We think of racism as something people experience here in North America if they happen to be ethnically different from those around them. Our NAB Church is of German background, as is my own family on my mother’s side. Mom has told me that during the Second World War her family did not speak German (which is why she never learned) because it was a bad thing to be known as a German person in Canada at the time.

aminu-mosobaBut racism exists in Africa as well, sometimes in odd forms, which I sometimes don’t quite know what to do with. For one thing, it is mostly reverse racism – which means that white people are sometimes treated better than others.

I remember coming into a restaurant on my own one day for my supper. There was only one other man there, a Nigerian fellow. The owner knew me so when I came in she walked over to my table and took my order. Unbeknownst to me, however, she had not yet taken the order of the Nigerian gentleman, and he proceeded to complain, in no uncertain terms, that he was the victim of racism since he had been neglected in my favour.

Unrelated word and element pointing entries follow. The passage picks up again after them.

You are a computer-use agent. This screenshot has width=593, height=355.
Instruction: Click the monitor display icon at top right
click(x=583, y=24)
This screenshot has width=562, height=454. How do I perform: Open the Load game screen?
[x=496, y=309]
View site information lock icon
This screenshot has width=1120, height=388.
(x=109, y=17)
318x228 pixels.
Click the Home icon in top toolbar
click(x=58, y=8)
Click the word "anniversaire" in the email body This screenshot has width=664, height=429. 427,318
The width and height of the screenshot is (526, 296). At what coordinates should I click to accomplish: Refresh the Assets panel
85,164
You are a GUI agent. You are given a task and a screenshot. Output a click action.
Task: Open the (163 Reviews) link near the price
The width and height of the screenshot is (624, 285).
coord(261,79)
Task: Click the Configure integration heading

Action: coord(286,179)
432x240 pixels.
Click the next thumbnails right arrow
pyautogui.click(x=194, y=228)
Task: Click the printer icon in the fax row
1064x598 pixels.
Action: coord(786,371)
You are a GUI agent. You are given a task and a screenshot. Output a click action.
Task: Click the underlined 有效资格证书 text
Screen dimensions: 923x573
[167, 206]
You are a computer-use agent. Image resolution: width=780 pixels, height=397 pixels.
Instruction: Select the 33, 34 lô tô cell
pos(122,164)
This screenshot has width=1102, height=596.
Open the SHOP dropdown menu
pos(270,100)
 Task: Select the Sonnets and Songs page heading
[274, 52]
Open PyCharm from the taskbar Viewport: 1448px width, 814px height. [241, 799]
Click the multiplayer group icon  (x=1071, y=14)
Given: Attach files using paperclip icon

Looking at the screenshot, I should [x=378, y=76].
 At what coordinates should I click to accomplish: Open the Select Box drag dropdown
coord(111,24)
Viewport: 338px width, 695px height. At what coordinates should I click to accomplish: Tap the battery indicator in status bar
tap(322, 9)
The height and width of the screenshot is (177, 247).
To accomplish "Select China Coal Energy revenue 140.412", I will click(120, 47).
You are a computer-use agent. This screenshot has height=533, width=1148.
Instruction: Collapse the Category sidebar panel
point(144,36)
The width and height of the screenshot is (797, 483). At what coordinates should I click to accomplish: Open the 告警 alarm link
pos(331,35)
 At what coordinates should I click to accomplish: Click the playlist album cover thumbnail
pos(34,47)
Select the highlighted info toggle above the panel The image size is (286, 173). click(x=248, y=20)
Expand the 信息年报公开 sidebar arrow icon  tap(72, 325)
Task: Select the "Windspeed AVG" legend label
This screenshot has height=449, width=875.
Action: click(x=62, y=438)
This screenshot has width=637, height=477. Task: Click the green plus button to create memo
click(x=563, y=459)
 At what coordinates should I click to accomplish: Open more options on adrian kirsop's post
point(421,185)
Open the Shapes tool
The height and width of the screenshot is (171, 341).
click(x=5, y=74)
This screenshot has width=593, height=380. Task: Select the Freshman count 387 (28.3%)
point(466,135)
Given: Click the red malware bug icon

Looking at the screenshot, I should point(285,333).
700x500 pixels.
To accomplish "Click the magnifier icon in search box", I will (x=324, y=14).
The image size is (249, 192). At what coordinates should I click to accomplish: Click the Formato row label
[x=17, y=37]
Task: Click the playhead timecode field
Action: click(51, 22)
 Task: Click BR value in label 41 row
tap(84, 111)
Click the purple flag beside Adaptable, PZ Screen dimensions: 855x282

Not only was this embarrassing all around, but the fact was, he was right. He had been neglected for me. There was not much I could about our hostess, but I did invite the fellow over to be my guest for supper, and am happy to say we had a very nice time of it. He educated me some more about how Nigerians feel about westerners in general and missionaries in particular.

The last time I was in the airport in Yaoundé, trying to come home, our plane trip was cancelled (hydraulic problem in the plane), and myself and the doctor I was travelling with had to spend the night in the airport. Some folks managed to get out and grab a hotel room, but I don’t think we were as experienced travelling in Cameroon as we needed to be.

Anyway, the next day in the airport we were surrounded by tired, frustrated, and sometimes angry Cameroonians who had also spent a very difficult night in the airport. My friend and I (he is from the U.S.) were chatting with some older ladies, and they asked us where we had spent the night. When we told them they were very surprised, since they just assumed that white people would have been given some kind of grand escort to a 5-star hotel. It was good (in an odd sort of way) to be able to tell them that we had been treated just as poorly as everyone else.

As I look forward to going back to Cameroon to live I am thinking of these things, and of all the cultural things we will need in order to adjust well to living there. And of all the prayer we will need from our supporters back here in order to do that well.